Data for review:
━━━
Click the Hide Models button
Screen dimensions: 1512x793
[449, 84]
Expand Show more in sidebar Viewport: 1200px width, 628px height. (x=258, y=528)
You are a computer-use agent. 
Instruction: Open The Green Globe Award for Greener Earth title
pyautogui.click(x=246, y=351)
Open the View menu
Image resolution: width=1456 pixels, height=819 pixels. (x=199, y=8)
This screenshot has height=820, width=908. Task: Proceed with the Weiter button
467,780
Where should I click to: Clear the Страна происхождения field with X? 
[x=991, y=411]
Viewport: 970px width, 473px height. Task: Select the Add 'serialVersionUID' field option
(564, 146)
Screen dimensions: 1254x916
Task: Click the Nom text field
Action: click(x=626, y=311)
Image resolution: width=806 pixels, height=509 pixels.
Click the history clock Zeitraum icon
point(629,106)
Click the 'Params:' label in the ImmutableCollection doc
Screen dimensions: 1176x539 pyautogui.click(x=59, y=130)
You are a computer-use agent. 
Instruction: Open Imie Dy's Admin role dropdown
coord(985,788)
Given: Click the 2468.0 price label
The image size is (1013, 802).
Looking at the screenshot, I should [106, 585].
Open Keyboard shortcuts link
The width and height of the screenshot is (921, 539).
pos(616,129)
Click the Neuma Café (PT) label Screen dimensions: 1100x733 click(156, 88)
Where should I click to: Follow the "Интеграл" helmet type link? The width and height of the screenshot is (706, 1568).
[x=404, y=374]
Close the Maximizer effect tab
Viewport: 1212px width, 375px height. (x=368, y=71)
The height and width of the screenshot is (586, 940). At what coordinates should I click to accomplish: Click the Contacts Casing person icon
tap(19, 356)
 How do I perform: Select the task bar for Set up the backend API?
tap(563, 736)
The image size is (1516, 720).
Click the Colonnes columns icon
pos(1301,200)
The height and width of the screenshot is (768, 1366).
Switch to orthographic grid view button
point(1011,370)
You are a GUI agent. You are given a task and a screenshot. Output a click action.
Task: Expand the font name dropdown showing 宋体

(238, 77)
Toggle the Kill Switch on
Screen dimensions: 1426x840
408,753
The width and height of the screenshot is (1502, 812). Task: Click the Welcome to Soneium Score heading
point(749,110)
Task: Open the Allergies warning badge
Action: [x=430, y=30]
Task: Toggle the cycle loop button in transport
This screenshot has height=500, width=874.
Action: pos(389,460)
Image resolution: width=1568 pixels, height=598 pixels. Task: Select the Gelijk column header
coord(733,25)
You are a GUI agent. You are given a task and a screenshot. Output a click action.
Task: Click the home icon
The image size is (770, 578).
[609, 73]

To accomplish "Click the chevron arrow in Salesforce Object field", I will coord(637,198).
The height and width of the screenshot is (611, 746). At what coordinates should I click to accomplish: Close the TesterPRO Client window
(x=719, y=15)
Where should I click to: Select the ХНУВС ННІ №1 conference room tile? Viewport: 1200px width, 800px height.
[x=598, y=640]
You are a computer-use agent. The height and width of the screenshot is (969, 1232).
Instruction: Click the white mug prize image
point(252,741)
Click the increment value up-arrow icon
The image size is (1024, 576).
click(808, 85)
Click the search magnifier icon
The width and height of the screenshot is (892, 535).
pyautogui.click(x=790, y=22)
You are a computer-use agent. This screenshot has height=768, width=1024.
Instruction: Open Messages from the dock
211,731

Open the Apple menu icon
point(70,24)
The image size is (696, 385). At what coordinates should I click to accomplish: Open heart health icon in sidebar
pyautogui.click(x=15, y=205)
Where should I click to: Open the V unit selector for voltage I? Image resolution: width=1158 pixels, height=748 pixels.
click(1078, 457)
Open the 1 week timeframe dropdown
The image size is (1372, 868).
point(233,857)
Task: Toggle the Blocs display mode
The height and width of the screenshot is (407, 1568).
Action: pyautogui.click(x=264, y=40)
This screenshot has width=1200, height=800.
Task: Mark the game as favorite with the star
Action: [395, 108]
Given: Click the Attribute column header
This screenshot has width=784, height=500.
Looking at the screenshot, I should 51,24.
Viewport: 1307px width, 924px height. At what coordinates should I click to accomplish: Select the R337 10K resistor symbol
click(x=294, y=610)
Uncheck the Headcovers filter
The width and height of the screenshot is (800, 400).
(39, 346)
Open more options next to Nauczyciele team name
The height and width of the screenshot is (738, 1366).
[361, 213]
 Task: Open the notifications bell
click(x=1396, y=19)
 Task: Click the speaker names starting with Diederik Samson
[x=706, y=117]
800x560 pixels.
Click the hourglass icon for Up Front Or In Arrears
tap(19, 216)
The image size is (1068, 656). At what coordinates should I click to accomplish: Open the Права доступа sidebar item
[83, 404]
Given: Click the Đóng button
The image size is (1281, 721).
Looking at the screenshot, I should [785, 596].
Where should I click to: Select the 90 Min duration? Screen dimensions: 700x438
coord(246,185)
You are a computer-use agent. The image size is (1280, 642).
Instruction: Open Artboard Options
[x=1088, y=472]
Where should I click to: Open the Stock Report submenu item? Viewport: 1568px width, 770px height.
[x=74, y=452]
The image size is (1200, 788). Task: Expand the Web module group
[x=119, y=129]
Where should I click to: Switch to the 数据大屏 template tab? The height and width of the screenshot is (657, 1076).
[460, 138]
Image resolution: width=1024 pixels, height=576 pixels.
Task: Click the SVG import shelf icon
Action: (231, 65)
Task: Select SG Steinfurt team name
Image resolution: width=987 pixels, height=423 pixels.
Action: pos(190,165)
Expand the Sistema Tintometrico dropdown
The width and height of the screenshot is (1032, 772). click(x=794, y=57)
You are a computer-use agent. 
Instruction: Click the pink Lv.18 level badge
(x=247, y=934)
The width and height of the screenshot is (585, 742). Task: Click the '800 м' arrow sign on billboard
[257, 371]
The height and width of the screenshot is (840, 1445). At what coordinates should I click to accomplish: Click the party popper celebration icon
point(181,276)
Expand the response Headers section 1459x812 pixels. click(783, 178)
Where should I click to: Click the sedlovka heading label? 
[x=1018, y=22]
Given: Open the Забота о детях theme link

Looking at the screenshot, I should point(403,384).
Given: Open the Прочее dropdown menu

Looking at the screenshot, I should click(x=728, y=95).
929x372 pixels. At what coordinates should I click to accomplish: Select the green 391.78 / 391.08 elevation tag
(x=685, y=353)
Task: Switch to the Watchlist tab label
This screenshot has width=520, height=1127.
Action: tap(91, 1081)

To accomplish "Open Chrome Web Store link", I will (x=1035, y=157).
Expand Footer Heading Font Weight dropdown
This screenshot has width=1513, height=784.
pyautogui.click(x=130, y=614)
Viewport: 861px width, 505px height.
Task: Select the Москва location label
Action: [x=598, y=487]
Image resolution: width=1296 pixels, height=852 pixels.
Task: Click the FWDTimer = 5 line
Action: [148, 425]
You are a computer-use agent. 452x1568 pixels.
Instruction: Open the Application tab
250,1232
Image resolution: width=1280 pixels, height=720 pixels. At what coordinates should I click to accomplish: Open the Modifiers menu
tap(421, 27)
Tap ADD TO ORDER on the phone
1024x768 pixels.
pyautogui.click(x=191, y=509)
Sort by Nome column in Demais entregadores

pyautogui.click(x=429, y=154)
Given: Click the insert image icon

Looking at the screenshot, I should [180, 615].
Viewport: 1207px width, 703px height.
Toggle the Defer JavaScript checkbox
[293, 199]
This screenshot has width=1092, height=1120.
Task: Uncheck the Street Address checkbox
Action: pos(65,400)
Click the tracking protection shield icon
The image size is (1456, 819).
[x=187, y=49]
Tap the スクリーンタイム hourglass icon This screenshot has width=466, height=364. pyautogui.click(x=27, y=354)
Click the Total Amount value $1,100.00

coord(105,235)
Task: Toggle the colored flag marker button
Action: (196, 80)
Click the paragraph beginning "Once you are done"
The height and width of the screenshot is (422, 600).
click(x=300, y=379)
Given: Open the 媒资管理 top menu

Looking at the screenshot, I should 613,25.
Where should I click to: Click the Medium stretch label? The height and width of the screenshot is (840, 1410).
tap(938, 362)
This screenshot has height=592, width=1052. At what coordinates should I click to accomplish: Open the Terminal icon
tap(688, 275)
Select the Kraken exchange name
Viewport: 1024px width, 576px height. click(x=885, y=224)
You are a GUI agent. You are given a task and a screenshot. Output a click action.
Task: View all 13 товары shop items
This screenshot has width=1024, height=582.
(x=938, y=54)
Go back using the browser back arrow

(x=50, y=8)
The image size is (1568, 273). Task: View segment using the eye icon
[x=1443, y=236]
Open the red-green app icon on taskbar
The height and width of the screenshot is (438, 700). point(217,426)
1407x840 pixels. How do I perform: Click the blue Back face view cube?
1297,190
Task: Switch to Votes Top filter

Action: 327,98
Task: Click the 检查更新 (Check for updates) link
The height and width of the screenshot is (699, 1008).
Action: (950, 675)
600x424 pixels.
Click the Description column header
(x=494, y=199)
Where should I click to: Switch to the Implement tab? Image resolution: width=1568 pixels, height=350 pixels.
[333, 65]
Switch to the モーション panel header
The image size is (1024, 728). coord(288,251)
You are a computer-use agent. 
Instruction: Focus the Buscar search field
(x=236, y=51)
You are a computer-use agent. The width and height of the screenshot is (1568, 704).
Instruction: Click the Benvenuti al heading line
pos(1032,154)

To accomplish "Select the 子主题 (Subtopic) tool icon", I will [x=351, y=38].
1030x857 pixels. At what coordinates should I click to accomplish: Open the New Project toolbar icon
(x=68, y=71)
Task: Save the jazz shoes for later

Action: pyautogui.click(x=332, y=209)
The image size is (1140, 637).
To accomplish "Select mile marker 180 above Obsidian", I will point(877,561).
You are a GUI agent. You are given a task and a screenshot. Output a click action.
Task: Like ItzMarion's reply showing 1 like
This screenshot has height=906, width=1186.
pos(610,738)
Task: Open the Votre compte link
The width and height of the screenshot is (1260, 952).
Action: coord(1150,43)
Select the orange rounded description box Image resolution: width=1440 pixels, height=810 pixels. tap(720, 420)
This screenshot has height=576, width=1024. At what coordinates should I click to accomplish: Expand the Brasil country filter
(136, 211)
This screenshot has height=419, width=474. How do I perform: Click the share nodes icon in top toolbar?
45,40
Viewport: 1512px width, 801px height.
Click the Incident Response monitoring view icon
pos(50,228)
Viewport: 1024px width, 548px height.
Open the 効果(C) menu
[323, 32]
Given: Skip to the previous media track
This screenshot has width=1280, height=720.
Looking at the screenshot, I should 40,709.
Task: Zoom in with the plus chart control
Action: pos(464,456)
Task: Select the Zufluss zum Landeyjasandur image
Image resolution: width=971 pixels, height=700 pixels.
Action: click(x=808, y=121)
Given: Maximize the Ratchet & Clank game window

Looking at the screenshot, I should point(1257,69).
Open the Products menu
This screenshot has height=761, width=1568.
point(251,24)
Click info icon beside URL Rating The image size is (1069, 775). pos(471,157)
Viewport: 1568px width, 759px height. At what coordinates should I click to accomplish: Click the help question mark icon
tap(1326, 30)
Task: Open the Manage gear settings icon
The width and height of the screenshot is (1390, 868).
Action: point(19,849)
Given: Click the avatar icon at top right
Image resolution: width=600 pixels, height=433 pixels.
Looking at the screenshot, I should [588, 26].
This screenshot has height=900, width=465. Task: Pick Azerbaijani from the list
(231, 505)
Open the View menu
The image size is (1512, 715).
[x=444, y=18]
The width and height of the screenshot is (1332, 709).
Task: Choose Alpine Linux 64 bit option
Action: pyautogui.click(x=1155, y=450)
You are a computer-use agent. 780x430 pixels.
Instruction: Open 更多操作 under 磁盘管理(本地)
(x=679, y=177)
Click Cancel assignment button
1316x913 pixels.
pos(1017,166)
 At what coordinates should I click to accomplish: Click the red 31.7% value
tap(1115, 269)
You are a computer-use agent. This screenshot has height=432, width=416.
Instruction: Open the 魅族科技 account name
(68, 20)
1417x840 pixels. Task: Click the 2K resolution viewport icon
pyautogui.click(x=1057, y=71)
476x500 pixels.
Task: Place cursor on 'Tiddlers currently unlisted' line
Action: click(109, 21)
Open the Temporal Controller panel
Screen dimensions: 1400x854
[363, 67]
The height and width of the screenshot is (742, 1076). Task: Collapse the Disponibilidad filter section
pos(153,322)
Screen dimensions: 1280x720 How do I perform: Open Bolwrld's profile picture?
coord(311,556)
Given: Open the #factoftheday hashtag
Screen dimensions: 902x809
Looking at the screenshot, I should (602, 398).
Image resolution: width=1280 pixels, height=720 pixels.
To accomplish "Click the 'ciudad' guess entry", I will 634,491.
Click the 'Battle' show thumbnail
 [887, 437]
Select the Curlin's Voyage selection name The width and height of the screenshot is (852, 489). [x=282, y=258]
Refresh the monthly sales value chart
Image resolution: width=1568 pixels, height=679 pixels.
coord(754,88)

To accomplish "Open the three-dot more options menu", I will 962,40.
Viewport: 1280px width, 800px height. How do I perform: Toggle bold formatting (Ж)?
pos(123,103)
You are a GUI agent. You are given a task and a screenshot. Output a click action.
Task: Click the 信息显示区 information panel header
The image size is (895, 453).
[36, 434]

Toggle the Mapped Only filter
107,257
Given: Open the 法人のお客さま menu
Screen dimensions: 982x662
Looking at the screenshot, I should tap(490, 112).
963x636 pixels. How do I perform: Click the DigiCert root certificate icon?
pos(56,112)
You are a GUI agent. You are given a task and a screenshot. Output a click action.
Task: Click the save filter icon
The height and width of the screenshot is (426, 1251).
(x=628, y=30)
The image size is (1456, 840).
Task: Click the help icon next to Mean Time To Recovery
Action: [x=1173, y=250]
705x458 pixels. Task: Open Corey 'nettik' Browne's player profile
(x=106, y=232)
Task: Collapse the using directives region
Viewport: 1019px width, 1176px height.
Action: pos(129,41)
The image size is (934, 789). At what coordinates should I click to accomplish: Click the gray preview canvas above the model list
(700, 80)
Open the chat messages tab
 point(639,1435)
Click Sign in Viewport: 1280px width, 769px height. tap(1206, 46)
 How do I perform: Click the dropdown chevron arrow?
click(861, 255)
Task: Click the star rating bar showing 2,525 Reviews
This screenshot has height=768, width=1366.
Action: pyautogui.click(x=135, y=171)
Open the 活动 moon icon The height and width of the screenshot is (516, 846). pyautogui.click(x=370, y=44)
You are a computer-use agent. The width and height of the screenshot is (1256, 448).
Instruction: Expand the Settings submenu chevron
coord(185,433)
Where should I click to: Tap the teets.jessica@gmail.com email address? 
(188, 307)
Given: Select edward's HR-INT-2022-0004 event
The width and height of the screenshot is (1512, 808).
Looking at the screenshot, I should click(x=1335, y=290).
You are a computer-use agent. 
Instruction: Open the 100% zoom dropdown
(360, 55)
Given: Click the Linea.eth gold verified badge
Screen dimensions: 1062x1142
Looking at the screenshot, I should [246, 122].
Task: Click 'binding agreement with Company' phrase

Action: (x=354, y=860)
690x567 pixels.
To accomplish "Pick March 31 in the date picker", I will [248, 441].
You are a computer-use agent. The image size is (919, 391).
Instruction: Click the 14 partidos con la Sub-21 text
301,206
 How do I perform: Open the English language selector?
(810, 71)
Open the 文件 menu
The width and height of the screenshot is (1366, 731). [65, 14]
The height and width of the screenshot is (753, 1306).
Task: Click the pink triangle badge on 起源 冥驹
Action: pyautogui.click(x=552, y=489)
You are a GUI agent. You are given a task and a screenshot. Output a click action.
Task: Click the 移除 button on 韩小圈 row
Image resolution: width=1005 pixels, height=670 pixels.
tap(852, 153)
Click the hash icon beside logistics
━━━
Problem description: Filter the entries down to the lines that include the string "beside".

Result of the task:
Click info icon beside URL Rating The image size is (1069, 775). pos(471,157)
Click the hash icon beside logistics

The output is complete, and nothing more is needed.